EXERCISE OBJECTIVE
Arrange every line of the records below into a numbered list, skipping any blank lines.

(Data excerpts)
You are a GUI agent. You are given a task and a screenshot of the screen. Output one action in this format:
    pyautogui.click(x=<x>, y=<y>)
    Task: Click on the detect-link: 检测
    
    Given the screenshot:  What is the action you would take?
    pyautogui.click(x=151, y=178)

OUTPUT BELOW
1. You are a GUI agent. You are given a task and a screenshot of the screen. Output one action in this format:
2.     pyautogui.click(x=<x>, y=<y>)
3.     Task: Click on the detect-link: 检测
4.     Given the screenshot:  What is the action you would take?
5.     pyautogui.click(x=151, y=178)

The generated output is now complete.